Description of the task:
Look below for the line holding "Лимфангиэктазия у животных (113, 1274)" and the line holding "8 (499) 372-08-74 (66, 1874)". Transcribe exactly those lines and all lines between them, nothing more.

Stored data entries
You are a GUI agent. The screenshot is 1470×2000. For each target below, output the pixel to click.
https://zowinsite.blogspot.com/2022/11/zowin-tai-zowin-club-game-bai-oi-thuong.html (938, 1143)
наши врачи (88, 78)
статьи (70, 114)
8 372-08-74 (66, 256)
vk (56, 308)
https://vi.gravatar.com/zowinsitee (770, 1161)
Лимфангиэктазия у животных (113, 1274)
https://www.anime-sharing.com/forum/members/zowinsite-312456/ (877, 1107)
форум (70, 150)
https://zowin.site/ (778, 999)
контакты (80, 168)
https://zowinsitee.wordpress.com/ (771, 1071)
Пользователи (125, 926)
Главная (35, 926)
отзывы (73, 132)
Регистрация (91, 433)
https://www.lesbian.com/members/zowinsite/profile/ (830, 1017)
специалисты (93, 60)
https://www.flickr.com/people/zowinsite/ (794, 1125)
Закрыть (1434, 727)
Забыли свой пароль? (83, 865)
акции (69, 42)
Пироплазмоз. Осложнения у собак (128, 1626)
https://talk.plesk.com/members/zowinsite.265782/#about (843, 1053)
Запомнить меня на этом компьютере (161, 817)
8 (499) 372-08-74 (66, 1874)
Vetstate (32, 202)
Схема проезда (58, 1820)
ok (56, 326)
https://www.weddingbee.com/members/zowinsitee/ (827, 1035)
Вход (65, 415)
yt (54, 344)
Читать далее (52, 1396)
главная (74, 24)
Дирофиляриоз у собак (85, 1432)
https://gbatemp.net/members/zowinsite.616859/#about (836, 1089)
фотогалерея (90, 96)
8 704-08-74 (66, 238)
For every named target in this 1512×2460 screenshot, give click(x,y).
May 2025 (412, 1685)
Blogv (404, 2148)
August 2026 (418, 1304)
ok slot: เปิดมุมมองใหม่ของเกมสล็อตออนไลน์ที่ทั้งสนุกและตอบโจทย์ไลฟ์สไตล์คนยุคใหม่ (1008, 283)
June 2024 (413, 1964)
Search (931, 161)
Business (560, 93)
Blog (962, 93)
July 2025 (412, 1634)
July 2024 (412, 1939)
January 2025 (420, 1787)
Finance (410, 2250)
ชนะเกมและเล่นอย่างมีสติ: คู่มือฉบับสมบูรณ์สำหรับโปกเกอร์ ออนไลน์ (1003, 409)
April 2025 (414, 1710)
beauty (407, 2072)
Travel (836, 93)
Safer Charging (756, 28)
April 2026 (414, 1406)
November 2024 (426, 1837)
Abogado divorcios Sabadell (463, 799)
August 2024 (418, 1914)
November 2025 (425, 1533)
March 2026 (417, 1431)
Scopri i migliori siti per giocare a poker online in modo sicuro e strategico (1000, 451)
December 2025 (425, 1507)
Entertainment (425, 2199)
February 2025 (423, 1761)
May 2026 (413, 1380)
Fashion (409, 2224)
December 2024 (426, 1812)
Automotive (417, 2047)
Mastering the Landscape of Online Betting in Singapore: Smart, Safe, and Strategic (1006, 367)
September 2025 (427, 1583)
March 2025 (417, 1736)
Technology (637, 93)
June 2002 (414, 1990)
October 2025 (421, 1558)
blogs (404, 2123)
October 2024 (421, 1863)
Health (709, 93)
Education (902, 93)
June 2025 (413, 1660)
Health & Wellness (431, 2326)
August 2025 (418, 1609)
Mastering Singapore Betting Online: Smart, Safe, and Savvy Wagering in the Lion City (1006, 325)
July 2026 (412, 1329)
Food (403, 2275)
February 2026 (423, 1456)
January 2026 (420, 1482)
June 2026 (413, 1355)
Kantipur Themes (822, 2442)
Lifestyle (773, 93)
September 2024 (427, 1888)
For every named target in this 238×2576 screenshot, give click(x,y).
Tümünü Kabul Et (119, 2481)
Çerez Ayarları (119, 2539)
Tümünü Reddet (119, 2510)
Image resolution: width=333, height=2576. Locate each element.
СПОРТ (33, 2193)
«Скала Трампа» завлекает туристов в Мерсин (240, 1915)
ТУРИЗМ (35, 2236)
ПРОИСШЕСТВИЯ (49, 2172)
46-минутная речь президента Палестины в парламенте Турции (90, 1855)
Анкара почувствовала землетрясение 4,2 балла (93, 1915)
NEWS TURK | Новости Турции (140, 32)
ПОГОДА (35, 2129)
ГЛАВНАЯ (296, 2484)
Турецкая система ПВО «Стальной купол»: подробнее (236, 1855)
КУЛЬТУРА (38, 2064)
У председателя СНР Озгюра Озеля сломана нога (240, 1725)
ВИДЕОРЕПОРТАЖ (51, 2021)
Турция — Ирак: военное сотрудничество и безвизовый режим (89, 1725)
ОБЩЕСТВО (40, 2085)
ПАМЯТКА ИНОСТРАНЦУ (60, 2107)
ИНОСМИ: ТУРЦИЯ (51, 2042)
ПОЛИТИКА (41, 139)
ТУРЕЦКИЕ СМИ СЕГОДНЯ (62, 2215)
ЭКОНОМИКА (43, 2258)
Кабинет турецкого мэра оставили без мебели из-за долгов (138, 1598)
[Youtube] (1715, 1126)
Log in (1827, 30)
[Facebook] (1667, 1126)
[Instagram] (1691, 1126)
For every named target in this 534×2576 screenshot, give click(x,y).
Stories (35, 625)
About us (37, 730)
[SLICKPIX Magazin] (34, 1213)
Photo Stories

Task response:
Лимфангиэктазия у животных (113, 1274)
https://www.anime-sharing.com/forum/members/zowinsite-312456/ (877, 1107)
форум (70, 150)
https://zowin.site/ (778, 999)
контакты (80, 168)
https://zowinsitee.wordpress.com/ (771, 1071)
Пользователи (125, 926)
Главная (35, 926)
отзывы (73, 132)
Регистрация (91, 433)
https://www.lesbian.com/members/zowinsite/profile/ (830, 1017)
специалисты (93, 60)
https://www.flickr.com/people/zowinsite/ (794, 1125)
Закрыть (1434, 727)
Забыли свой пароль? (83, 865)
акции (69, 42)
Пироплазмоз. Осложнения у собак (128, 1626)
https://talk.plesk.com/members/zowinsite.265782/#about (843, 1053)
Запомнить меня на этом компьютере (161, 817)
8 (499) 372-08-74 (66, 1874)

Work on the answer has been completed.